Sembrava una mossa legata tutt'al più alle polemiche tra le varie componenti grilline - la fronda governista opposta a quella dura e pura fedele alle promesse fatte in campagna elettorale - la presentazione, a inizio ottobre, dell'emendamento al decreto “salva imprese” con cui 13 senatori Cinque stelle chiedevano la soppressione dell'immunità penale parziale concessa ai vertici di ArcerolMittal nella realizzazione del piano ambientale sull'area ex Ilva di Taranto.
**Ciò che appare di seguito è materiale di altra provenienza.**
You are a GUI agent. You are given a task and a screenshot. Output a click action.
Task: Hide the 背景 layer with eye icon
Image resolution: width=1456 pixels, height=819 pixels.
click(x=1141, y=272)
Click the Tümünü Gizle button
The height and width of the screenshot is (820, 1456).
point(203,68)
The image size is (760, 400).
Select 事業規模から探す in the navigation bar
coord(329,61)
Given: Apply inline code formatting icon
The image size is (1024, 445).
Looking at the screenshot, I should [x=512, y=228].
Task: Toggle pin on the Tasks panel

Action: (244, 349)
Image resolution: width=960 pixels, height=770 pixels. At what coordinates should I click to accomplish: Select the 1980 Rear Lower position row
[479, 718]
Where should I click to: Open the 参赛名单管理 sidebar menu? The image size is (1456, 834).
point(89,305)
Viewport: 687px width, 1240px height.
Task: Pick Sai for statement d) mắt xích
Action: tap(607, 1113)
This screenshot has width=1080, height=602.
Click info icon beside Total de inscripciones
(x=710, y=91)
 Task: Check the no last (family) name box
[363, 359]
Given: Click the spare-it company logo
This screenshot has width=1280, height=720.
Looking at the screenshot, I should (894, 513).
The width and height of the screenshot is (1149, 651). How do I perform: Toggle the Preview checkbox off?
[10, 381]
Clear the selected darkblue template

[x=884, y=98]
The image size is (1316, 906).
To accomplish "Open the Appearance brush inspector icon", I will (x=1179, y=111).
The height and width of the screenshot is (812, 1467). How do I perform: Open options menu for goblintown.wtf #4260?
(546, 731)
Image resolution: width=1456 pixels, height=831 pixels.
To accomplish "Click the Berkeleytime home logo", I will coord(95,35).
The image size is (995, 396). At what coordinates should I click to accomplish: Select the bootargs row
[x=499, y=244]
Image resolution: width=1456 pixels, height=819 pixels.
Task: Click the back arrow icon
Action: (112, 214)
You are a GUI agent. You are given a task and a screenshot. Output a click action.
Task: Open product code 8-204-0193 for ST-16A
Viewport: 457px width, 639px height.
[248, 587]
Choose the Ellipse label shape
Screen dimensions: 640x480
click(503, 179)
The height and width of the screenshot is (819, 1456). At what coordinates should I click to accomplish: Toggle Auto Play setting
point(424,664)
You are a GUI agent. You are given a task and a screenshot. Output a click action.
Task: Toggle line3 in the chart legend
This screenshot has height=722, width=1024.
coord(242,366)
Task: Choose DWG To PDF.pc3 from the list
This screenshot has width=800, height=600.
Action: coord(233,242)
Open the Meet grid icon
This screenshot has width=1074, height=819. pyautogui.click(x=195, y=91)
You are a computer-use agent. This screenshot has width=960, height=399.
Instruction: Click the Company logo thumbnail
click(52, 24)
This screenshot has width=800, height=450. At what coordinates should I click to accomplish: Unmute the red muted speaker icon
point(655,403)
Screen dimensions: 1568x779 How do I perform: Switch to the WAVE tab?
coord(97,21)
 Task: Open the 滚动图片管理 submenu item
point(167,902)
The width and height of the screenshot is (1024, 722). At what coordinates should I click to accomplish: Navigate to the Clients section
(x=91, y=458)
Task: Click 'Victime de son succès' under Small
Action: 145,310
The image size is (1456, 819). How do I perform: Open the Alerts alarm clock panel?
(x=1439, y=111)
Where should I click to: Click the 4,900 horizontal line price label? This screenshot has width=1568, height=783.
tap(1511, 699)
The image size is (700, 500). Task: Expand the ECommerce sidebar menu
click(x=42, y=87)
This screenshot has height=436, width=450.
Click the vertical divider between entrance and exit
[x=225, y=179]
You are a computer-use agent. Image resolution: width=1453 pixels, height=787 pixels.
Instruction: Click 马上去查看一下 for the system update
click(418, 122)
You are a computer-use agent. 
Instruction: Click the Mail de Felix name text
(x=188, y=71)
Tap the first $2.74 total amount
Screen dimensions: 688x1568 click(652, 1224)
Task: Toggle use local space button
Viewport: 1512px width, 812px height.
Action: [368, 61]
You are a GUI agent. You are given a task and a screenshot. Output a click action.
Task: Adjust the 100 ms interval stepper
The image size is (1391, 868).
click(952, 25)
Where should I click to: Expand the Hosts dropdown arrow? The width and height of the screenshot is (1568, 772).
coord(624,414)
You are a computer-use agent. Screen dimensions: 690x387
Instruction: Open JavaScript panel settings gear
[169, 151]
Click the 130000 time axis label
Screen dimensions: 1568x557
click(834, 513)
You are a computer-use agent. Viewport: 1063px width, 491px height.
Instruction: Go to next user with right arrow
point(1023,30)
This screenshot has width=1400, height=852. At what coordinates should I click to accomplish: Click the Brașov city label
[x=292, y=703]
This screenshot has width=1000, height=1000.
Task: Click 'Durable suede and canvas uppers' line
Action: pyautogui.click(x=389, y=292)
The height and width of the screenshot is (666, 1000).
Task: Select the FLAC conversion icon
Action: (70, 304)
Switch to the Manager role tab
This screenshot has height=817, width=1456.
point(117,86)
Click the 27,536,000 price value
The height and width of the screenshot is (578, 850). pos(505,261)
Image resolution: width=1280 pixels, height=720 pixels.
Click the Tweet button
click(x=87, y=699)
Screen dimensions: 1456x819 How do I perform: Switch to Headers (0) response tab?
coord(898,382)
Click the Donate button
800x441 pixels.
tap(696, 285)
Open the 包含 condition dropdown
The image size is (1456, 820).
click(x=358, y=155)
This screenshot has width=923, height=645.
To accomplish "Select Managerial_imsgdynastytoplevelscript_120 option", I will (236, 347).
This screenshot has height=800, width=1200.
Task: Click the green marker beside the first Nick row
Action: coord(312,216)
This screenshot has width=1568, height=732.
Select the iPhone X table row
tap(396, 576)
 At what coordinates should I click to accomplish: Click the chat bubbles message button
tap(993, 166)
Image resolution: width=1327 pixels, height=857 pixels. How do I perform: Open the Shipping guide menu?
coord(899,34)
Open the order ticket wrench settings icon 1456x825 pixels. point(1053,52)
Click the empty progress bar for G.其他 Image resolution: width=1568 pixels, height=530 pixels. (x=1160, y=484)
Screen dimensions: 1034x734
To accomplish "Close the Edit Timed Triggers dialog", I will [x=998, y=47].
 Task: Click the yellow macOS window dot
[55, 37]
E invece l'iter parlamentare ha subito un'evoluzione improvvisa, Pd-Leu-Italia Viva e Cinque stelle hanno votato compatti a favore dell'emendamento che lo stesso ministro dello Sviluppo Economico, Stefano Patuanelli, si era impegnato a rivedere incontrando i senatori dissidenti e facendo loro presenti le ragioni della realtà, che imponevano la prosecuzione dello strumento immunitario per non intaccare i livelli occupazionali dell'azienda. 

 

Anche per questo lo stesso Patuanelli, intervenendo nel dibattito al Senato prima della votazione finale, ha cercato di correre ai ripari ricordando come non ci possa essere un vero piano industriale nazionale “senza un'adeguata produzione siderurgica”, e come sia possibile trovare con l'azienda “un punto di equilibrio” tra le ragioni dell'attività produttiva e il diritto alla salute dei cittadini. 

 

Il suo era soprattutto un tentativo di lanciare un segnale a distanza nei confronti di Fiom, Fim e Uilm che, dopo essere venute a conoscenza dell'approvazione dell'emendamento soppressivo dello scudo penale nelle commissioni Lavoro e Industria di Palazzo Madama, hanno rimarcato le potenziali ripercussioni che prevedono “nella migliore delle ipotesi il rischio di una drastica riduzione dell'occupazione, nella peggiore il prologo a un disimpegno (dell'azienda) a lasciare il nostro paese”. Proprio le parti sociali, ha ricordato il ministro prima di entrare in Aula, saranno ascoltate nei prossimi giorni insieme al management di ArcerolMittal. 

 

Spaventati da questi scenari apocalittici, i senatori di Italia Viva, Partito democratico e delle Autonomie hanno sottoscritto un ordine del giorno che impegna il governo a tutelare “l'attività produttiva dello stabilimento siderurgico di Taranto, dei livelli occupazionali e dell'indotto, in un'ottica di progressiva decarbonizzazione dell'impianto”. Ordine del giorno che è stato accolto dal ministro dello Sviluppo economico, ma che non è servito a placare le acque attorno a un provvedimento per la cui rapida approvazione (la conversione del decreto alla Camera deve avvenire entro il 3 novembre prossimo, altrimenti la norma decade) l'esecutivo sarebbe intenzionato a chiedere il voto di fiducia. “Ci rendiamo conto di come sono messi nella maggioranza se sono costretti a ricorrere al voto di fiducia per evitare un voto segreto in cui rischierebbero di finire sotto?”, ha detto il senatore leghista Roberto Calderoli, che il voto a scrutinio segreto lo aveva richiesto nella speranza che i malumori interni per lo più al Partito democratico venissero a galla nel segreto dell'Aula. Non a caso, durante l'assemblea del gruppo dei senatori democratici, riferiscono le agenzie, erano state diverse le voci dissonanti nei confronti della linea del partito, sempre più, a loro dire, “succube dei Cinque stelle”.